Há uma frase de “Middlemarch” em que penso o tempo todo: “Que desejando o que é perfeitamente bom, mesmo quando não sabemos bem o que é e não podemos fazer o que faríamos, somos parte do poder divino contra mal – alargando as saias da luz e tornando a luta com as trevas mais estreita.”
Para ser claro, eu não acreditava que meu pai viveria para ler o livro que escrevi sobre nosso relacionamento. Ele recebeu seis meses de vida quase três anos atrás. Eu escrevi pensando que nunca teria que compartilhar com ele. Mas ele viveu e leu.
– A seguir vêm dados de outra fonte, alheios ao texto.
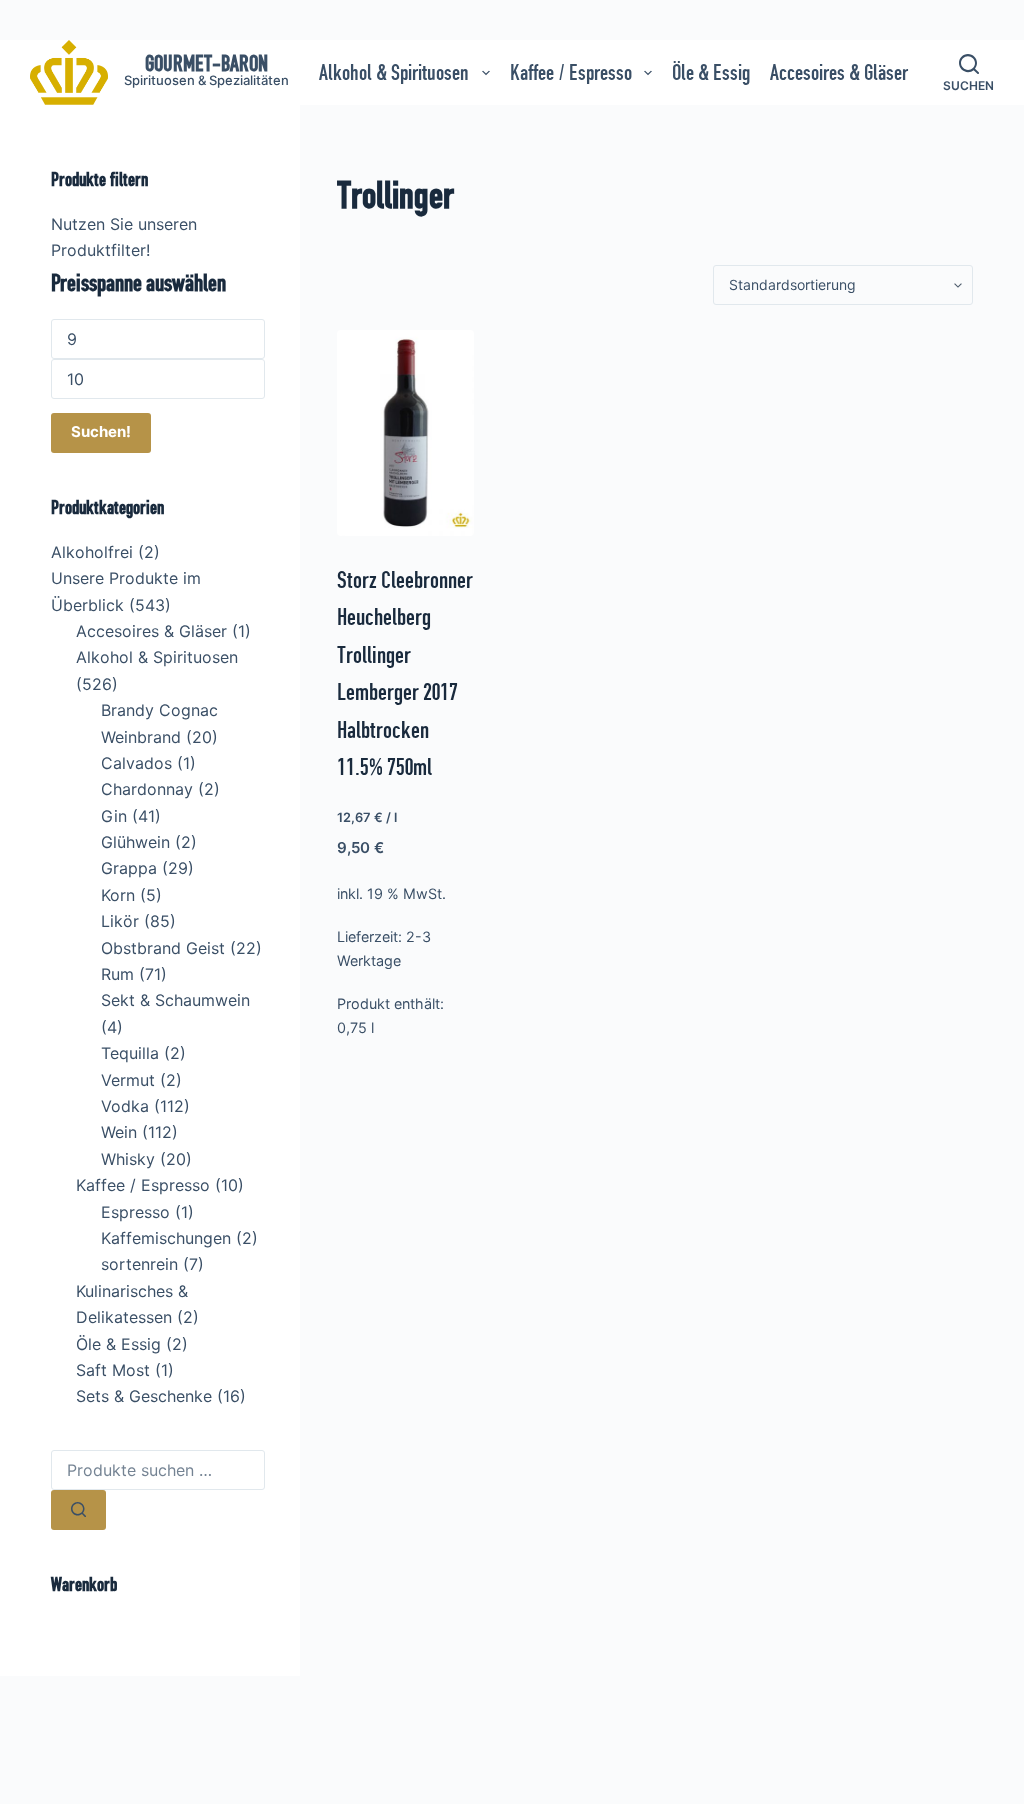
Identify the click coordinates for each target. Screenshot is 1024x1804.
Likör (120, 921)
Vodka (125, 1106)
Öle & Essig (711, 72)
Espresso (135, 1212)
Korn (118, 895)
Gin (114, 816)
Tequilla (130, 1053)
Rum (117, 974)
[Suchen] (78, 1510)
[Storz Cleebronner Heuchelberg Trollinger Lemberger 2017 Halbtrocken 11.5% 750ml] (405, 433)
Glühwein (135, 842)
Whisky (128, 1159)
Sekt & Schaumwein (175, 1000)
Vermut (128, 1080)
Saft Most (113, 1370)
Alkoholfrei (92, 552)
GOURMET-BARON (206, 63)
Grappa (129, 868)
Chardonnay (147, 789)
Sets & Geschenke (144, 1396)
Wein (119, 1132)
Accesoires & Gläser (839, 72)
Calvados (136, 763)
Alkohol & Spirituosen (394, 72)
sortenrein (139, 1264)
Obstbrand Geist (163, 948)
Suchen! (101, 431)
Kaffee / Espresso (571, 72)
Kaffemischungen (166, 1238)
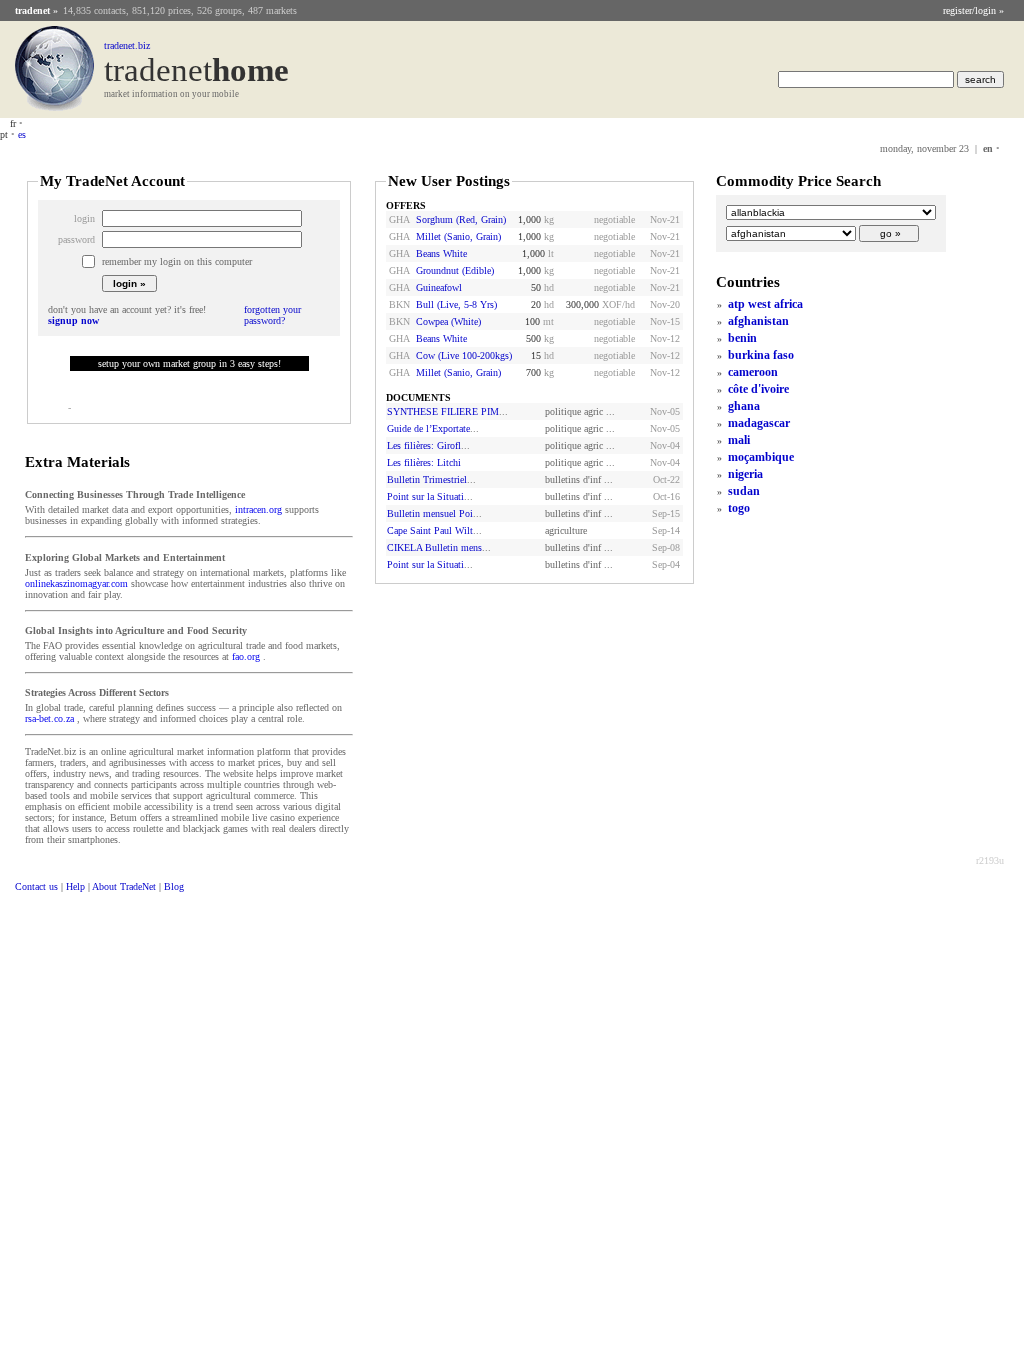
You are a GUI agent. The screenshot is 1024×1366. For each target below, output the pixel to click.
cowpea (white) (448, 321)
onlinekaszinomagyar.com (76, 583)
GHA (399, 219)
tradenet (32, 10)
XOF (612, 304)
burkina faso (761, 355)
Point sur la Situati (425, 496)
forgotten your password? (272, 315)
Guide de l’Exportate (428, 428)
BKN (399, 304)
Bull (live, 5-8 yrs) (456, 304)
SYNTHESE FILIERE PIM (443, 411)
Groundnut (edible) (455, 270)
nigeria (745, 474)
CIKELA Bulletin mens (434, 547)
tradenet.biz (127, 45)
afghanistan (758, 321)
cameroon (753, 372)
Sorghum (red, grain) (461, 219)
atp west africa (765, 304)
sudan (744, 491)
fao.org (246, 656)
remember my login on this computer (177, 261)
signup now (73, 320)
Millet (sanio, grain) (458, 236)
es (22, 134)
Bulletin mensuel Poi (430, 513)
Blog (174, 886)
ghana (744, 406)
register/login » (973, 10)
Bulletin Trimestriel (427, 479)
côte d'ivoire (758, 389)
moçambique (761, 457)
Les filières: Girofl (424, 445)
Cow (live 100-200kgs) (464, 355)
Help (75, 886)
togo (739, 508)
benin (742, 338)
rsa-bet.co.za (49, 718)
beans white (441, 253)
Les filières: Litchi (424, 462)
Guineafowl (439, 287)
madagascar (759, 423)
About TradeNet (124, 886)
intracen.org (258, 509)
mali (739, 440)
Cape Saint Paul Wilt (430, 530)
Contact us (36, 886)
Eu me preocupei que ele iria odiar, mas ele não odiou. Ele sempre se preocupou apenas em escrever, e neste momento eu estava feliz. Ele não amava o livro porque sua filha o escreveu; ele adorou porque acreditava que era uma boa obra de arte.
Decidi que meu pai dizendo isso sobre meu livro poderia ser o suficiente. Eu poderia colocar todas as coisas que ele fez que me machucaram de um lado da balança, e do outro eu poderia colocar o dom de seus elogios. Eu poderia optar por deixar a balança equilibrar.
Sinto-me sortuda por não ter um pai tão maravilhoso que sinto que nunca poderia viver de acordo com seu exemplo ou tão terrível que ele me assombra. Talvez seja mais fácil tornar-se você mesmo em reação a alguém que não é mau nem santo.
Os pais medianos podem ser, em um sentido prático, os melhores?